On one occasion, my brother was in the bathroom, and I got into an accident. I tried wrestling with a teddy bear to test whether I could perform WWE moves. The teddy bear grazed the cover of the light, and it hit me in the forehead. I passed out for about a minute and then looked in the mirror to see a huge gash on my forehead. I cried and screamed for help, especially from my brother who was still in the bathroom, but he refused to get out — he thought I was messing with him.

Of course, I was 9 and only knew to do one thing. I called 911 and screamed at the operator that I thought I was going to die. My parents, in that moment, gave up on the hyperfocus on achievement. They weren’t mad at me and my brother and started to get mad at themselves for not being home, for leaving a 15-year-old to be the person that primarily watched a 9-year-old. We were safe, okay, and above all, alive. They prioritized those things more than achievements for a while.

But back to the model minority myth — I still feel it.

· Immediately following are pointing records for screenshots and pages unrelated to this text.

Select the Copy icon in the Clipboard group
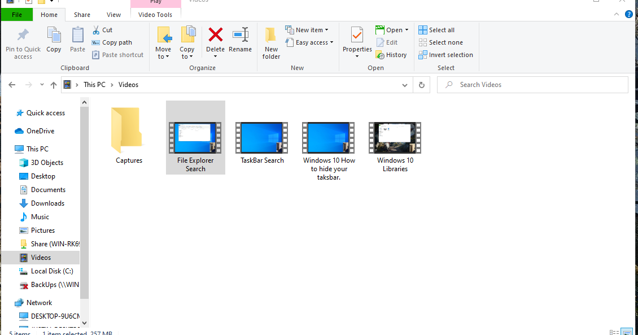This screenshot has width=638, height=335. click(x=54, y=40)
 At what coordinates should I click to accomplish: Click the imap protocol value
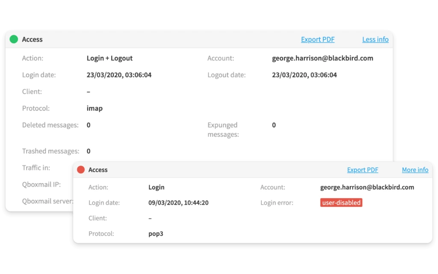click(95, 108)
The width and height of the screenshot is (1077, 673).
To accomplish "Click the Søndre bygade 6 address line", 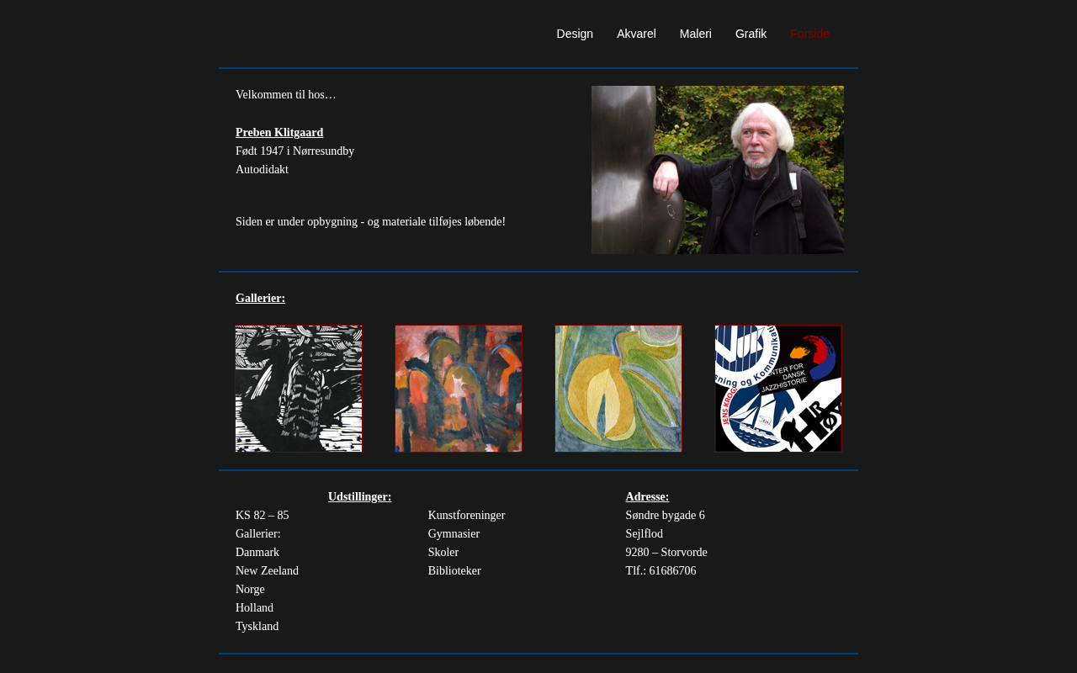I will click(665, 516).
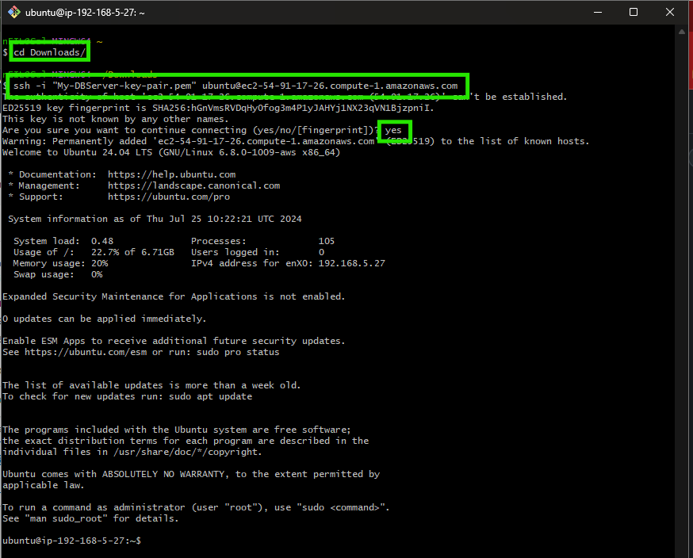
Task: Click the highlighted 'cd Downloads/' command
Action: pyautogui.click(x=49, y=52)
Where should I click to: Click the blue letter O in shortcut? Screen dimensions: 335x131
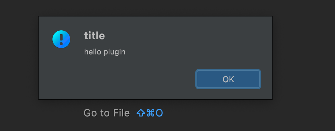[159, 113]
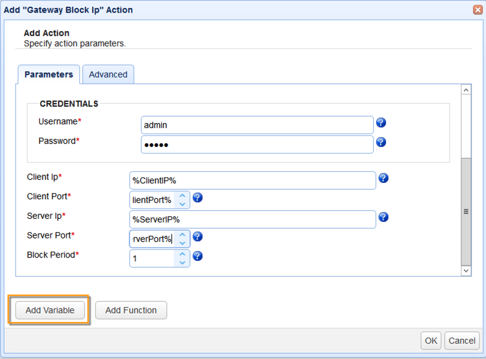Open help icon for Server Ip
Image resolution: width=486 pixels, height=359 pixels.
pos(384,217)
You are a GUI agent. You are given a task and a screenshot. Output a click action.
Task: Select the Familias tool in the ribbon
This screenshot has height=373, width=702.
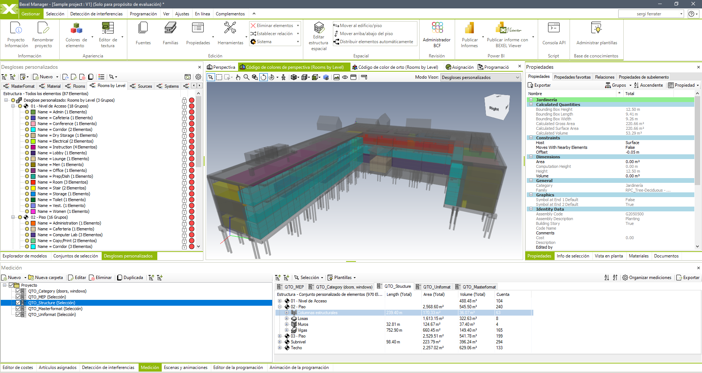click(x=170, y=33)
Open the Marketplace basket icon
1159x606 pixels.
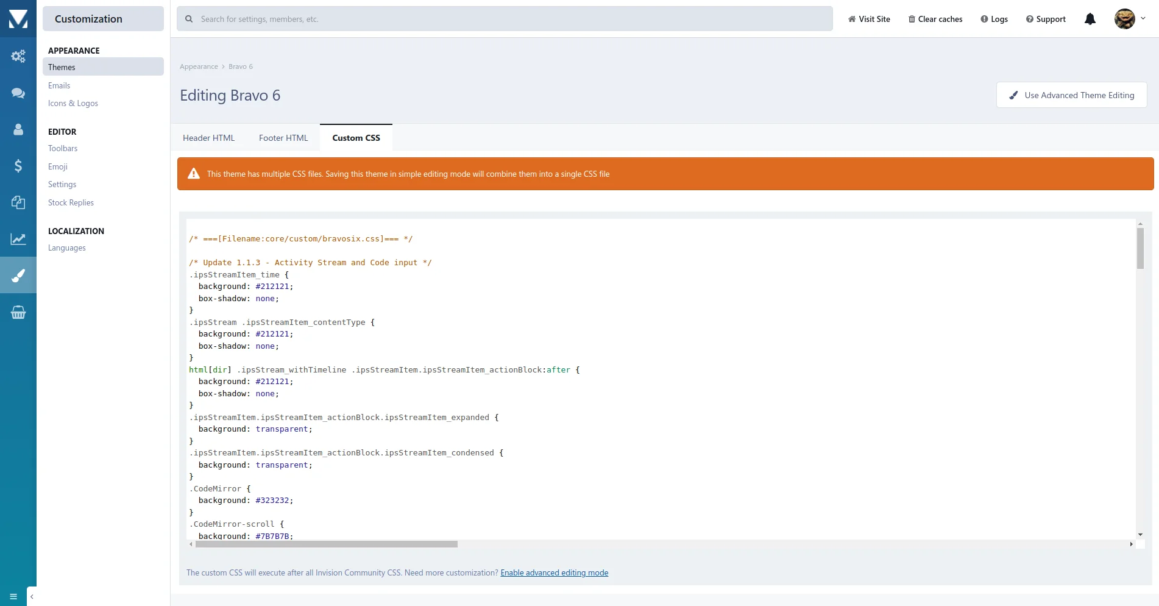(18, 313)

My parents still want me to be a doctor, and I understand it’s a natural desire. After all, it worked for my dad, so they think it’ll work for me too.

The “this worked for me and it’ll work for you too” perception, however, annoys me. Just because it worked for my dad doesn’t mean it’ll work for me. After all, we’re different people.

At the end of the day, I love my parents and I know they’re showing their love in a way that they see best. They are more materialistically-minded than I am, focused on external possessions like money, gadgets, and other ways to show you’re wealthy even if you aren’t actually wealthy. The most important thing is that other people think you’re wealthy, like the case of Jay Gatsby in The Great Gatsby.

And I want to break away from the model minority myth that my parents subjected me to, but I acknowledge I can do so only because I grew up significantly more privileged than them. I grew up in America. I never had to be an immigrant. I grew up poor, but I never grew up as poor as they did.

And my more privileged reality is only possible through the hard work of my parents. At some level, I want to prove I can be as successful as a doctor through my profession as a teacher and my own ingenuity on side hustles like writing, but I have to check myself and make sure I’m doing it for me, not the expectations of others.